**ЧТО СДЕЛАТЬ:** Продолжите текст об оборонной стратегии Евросоюза, начав сразу после его последнего предложения.

В первую очередь необходимо общее видение целей, к которым должны стремиться организации. Вопрос о том, кто будет осуществлять операции – ЕПБО, НАТО, ООН или временная коалиция, является второстепенным. ЕС как политическая структура Европы должен выбрать военную или, возможно, более удачную военно-гражданскую стратегию для ЕПБО или создать европейскую «белую книгу» (как под-стратегию ЕСБ), где будет прописано, сколько сил все члены ЕС должны иметь возможность мобилизовать для урегулирования кризиса, а также длительного поддержания мира, для каких функциональных и географических приоритетов необходимы эти силы, каких ресурсов это требует и какой потенциал необходимо поддерживать в целях территориальной обороны. Скорее всего, в результате обнаружится, что Европа не нуждается в 2 млн солдат.

**СОБРАННЫЙ МАТЕРИАЛ:**
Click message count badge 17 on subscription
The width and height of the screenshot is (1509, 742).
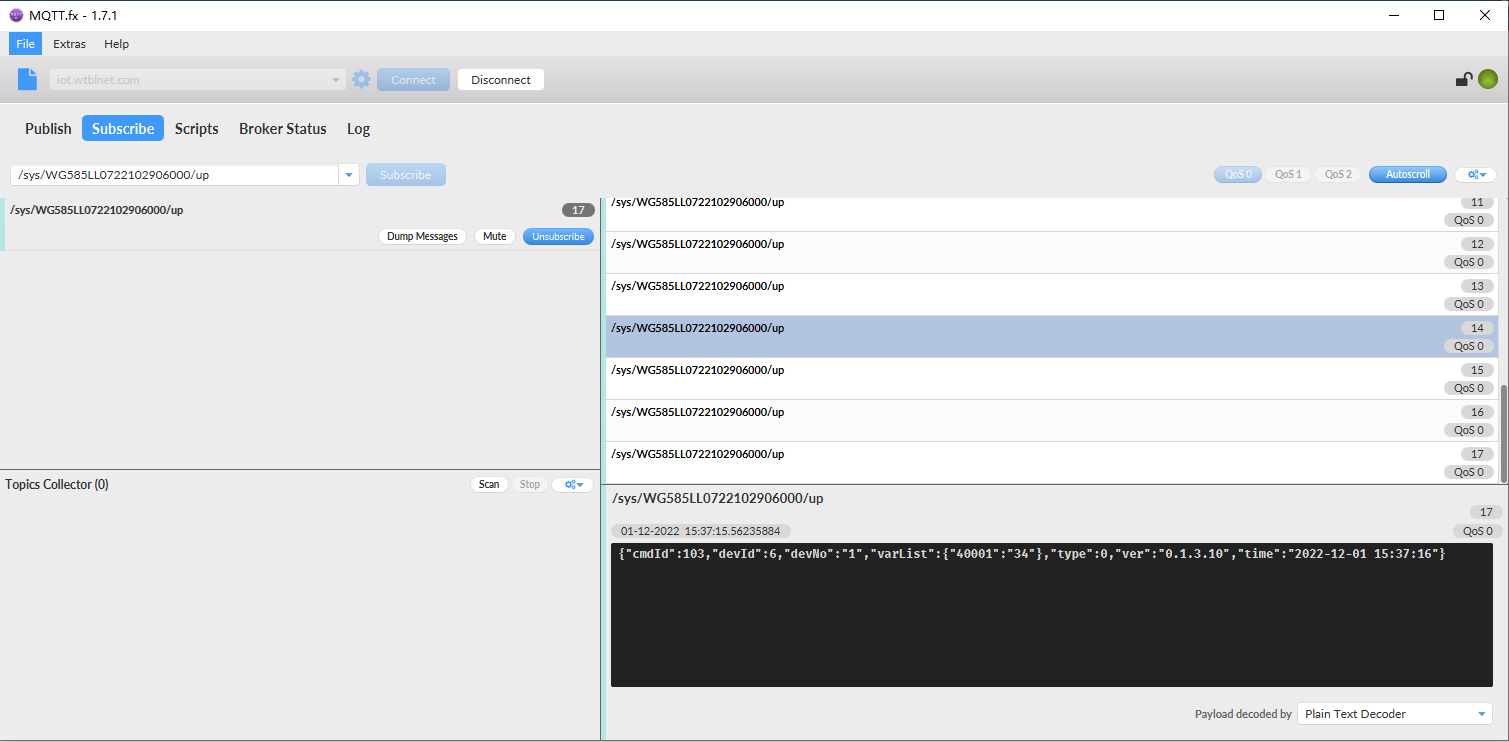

**ОТВЕТ К ЗАДАНИЮ:**
Разработка стратегии, подобной ЕПБО, потребует тщательного  обсуждения,  однако некоторые ее контуры уже просматриваются. Очевидно, что ЕС относится с большим вниманием к региону, который он называет своим «соседством». В этом регионе ЕС способствует проведению политических, экономических и социальных реформ. Это направление также должно стать приоритетным для ЕПБО в тех регионах, где мир и безопасность находятся под угрозой, таких как Ливан и Грузия. Регион Африки к югу от Сахары был важным направлением для ЕПБО до недавнего времени и, возможно, должен оставаться таковым, поскольку, кроме усиления полномочий Африканского союза, мало кто из внешних политических субъектов проявляет интерес к участию в кризисном урегулировании на Африканском континенте. Другим приоритетом, возможно, должно стать сохранение линий взаимодействия Европы с миром, примером чего можно считать операцию у берегов Сомали. Необходимо отметить, что система коллективной безопасности ООН, а следовательно, и ЕС как ее основного приверженца, к тому же включающего двух постоянных членов Совета Безопасности, может быть легитимной, только если она нацелена на угрозы безопасности каждой страны – чрезмерная избирательность подрывает основы этой системы.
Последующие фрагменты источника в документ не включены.